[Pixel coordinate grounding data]

------------------------

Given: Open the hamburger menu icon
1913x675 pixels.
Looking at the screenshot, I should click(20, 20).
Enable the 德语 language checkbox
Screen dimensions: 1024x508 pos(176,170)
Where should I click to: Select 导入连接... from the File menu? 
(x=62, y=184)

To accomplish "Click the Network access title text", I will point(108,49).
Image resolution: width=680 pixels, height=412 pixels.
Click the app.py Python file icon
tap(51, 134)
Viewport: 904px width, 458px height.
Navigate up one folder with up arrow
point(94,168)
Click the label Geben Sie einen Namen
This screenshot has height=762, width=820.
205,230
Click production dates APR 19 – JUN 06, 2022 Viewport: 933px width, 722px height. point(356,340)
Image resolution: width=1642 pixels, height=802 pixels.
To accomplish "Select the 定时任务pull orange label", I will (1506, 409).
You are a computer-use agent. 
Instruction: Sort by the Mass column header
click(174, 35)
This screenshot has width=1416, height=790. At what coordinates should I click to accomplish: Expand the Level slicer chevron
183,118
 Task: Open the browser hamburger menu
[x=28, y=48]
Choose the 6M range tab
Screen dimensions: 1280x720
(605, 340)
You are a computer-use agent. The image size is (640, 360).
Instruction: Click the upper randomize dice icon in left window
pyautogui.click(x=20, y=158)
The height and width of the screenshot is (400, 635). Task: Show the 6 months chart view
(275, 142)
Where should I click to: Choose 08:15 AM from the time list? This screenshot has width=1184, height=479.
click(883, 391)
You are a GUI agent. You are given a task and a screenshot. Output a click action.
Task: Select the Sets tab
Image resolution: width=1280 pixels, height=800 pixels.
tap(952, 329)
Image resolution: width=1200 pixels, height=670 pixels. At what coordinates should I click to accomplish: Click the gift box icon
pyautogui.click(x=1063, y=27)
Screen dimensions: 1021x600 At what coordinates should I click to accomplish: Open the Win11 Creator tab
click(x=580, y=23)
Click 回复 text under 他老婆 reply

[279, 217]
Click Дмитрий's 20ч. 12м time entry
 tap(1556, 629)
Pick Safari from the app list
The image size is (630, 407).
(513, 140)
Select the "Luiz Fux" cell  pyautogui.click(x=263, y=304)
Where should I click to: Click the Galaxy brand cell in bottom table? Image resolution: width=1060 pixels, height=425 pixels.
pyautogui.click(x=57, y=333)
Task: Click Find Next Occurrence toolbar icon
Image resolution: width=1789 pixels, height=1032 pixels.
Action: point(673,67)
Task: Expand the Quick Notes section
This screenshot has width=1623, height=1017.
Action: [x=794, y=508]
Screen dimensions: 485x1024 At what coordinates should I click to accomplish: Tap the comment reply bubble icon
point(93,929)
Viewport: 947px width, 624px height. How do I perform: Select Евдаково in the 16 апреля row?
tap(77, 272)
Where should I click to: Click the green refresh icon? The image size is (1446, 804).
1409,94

------------------------

Scan the records for the string "will". Copy each line in which it appears.

To accomplish "Click the Network access title text", I will point(108,49).
To accomplish "Select the 定时任务pull orange label", I will (1506, 409).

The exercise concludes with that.